Records from a data collection:
※ ※ ※

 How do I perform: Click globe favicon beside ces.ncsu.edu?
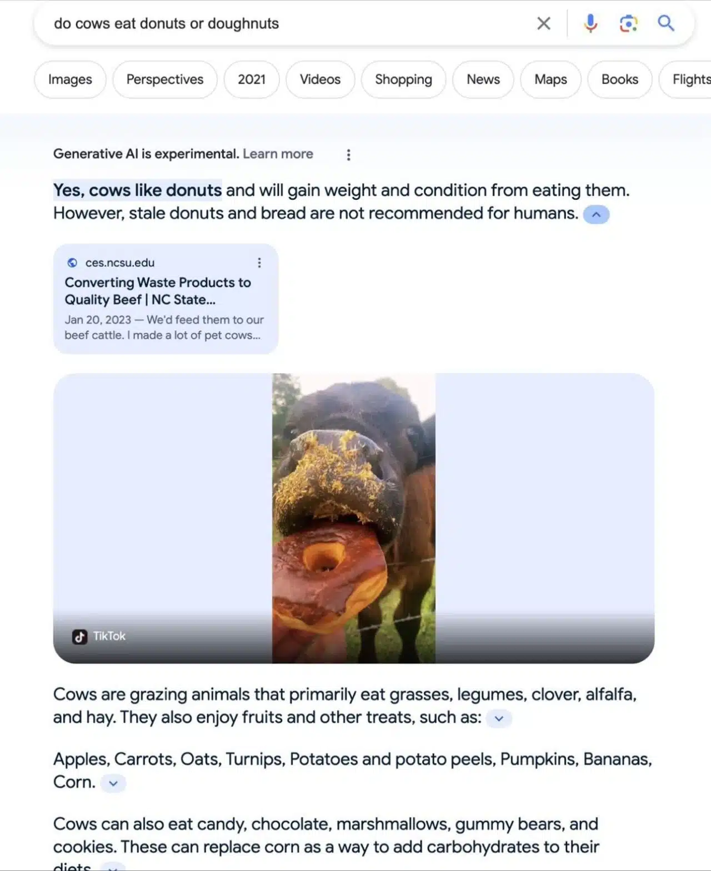coord(72,263)
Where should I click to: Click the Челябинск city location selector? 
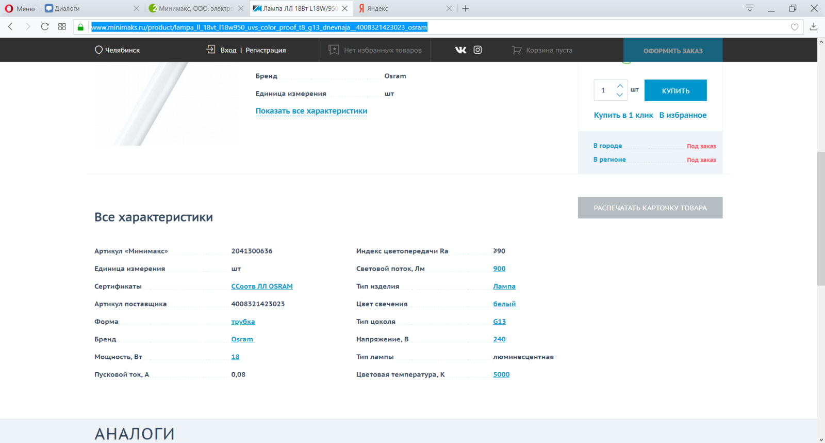118,50
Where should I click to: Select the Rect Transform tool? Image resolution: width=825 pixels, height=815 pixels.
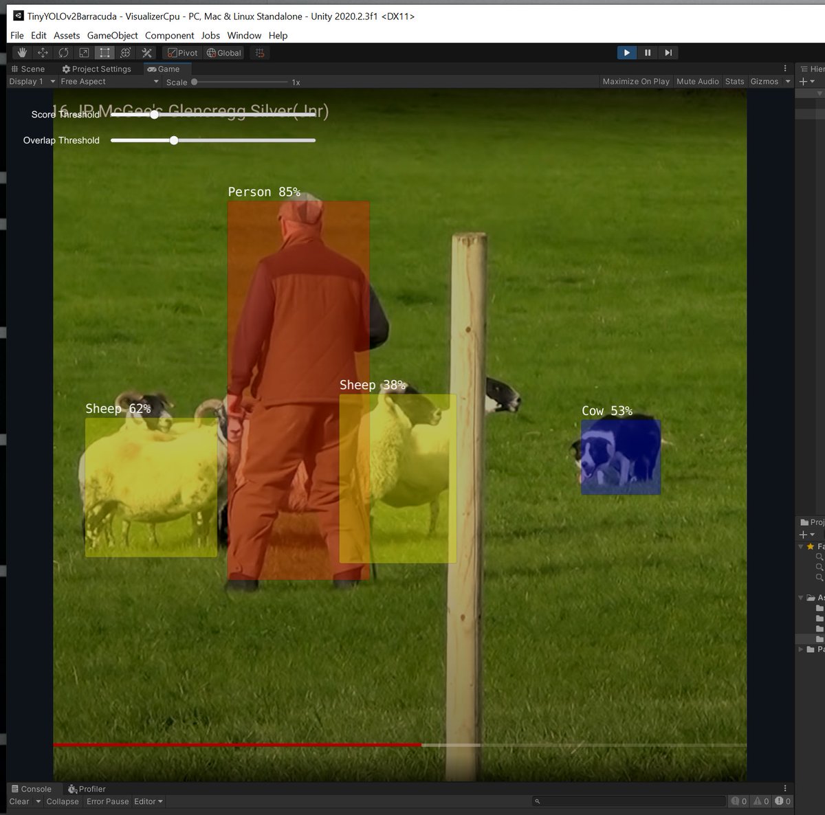(x=105, y=52)
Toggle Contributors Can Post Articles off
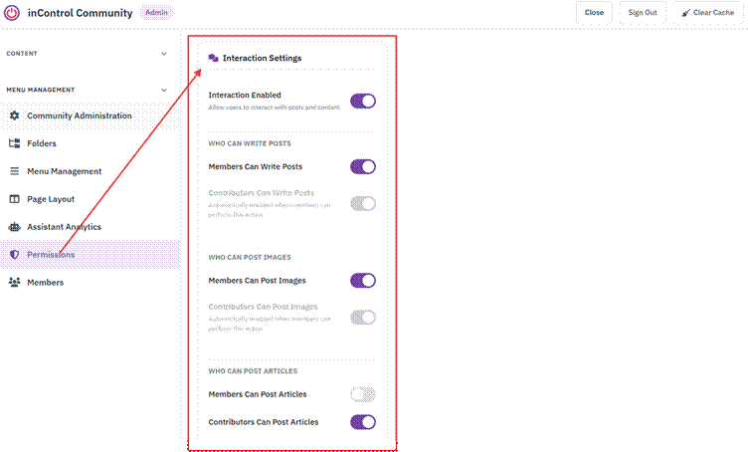 point(363,422)
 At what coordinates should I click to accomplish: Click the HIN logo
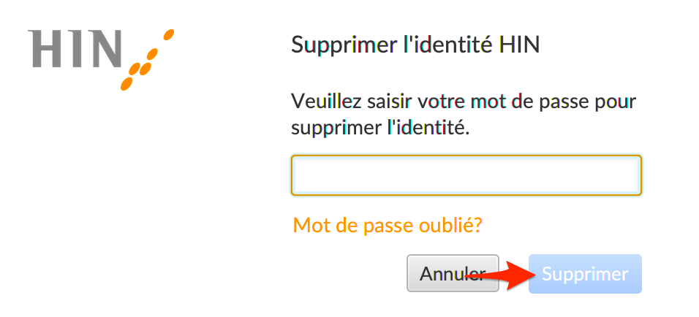coord(101,59)
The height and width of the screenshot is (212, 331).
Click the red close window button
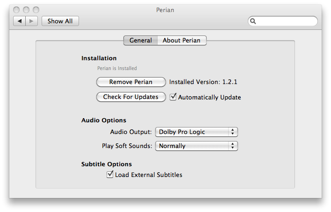pyautogui.click(x=16, y=10)
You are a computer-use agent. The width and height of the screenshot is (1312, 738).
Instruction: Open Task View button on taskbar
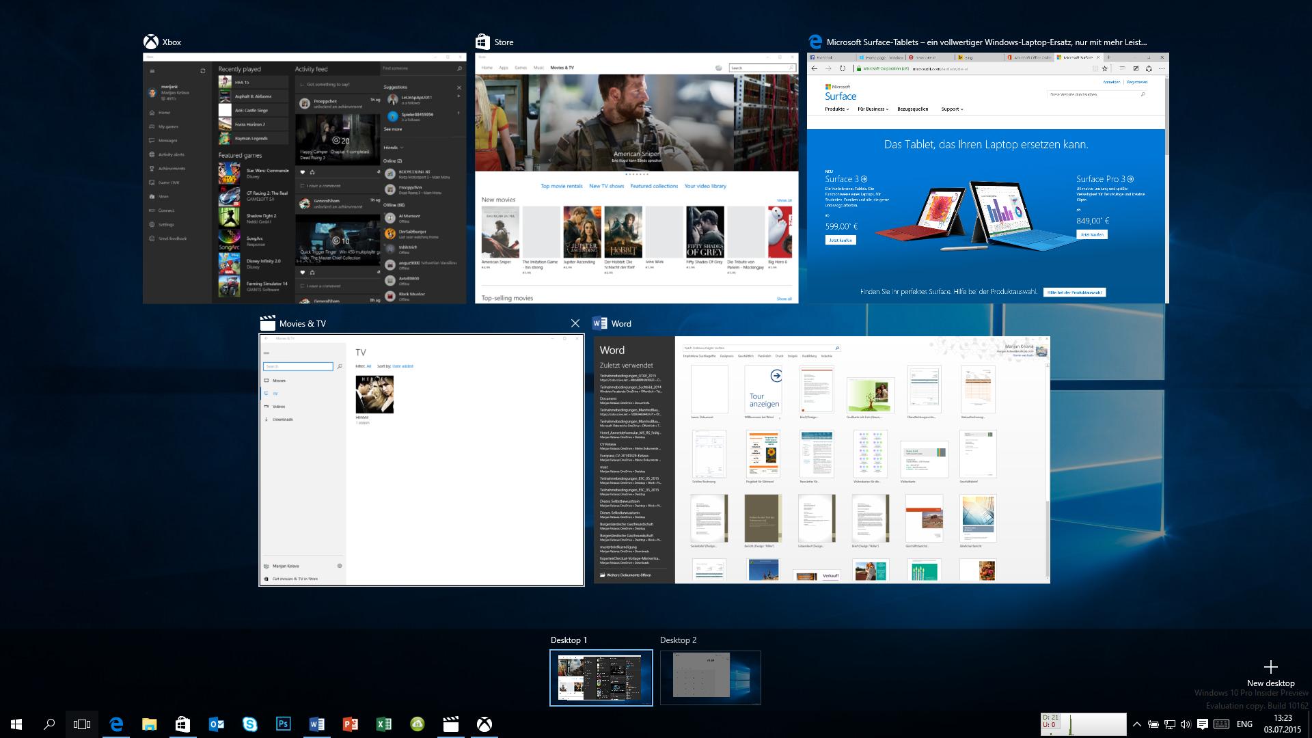[83, 724]
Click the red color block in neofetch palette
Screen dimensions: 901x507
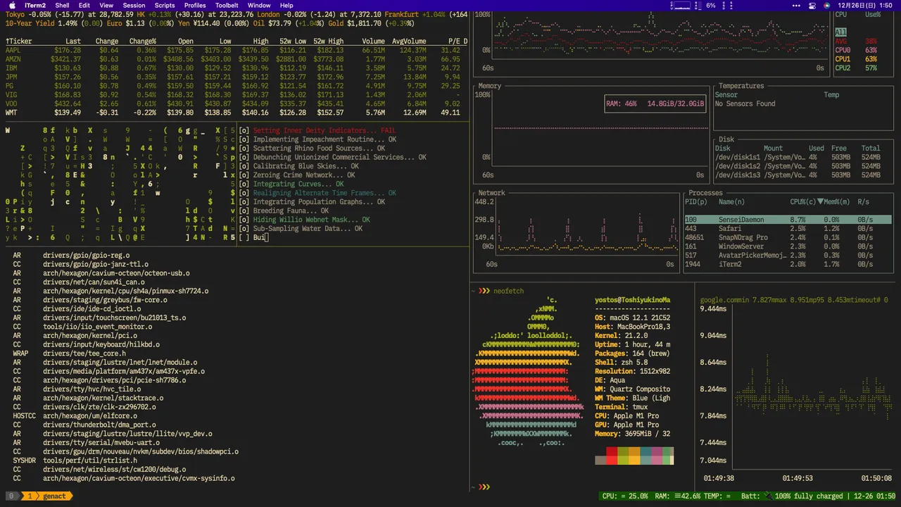click(x=612, y=451)
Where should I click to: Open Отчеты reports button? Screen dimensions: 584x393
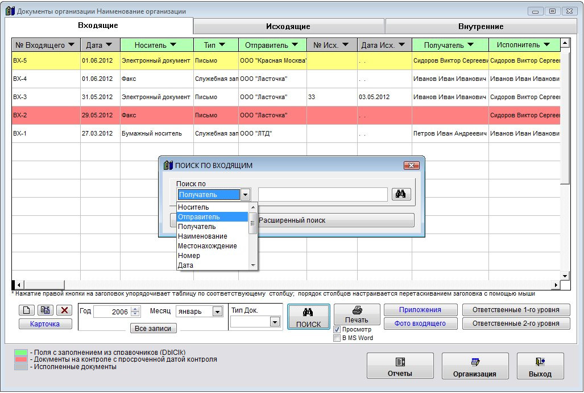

※ ※ ※

> [THE TASK]: Your reply must hold only the lines from the line containing "Click the red color block in neofetch palette" through the end of the records above, written out exactly, both ends included, with no pictures, please.

> [EXERCISE SOLUTION]:
Click the red color block in neofetch palette
Screen dimensions: 901x507
click(x=612, y=451)
Where should I click to: Open Отчеты reports button? Screen dimensions: 584x393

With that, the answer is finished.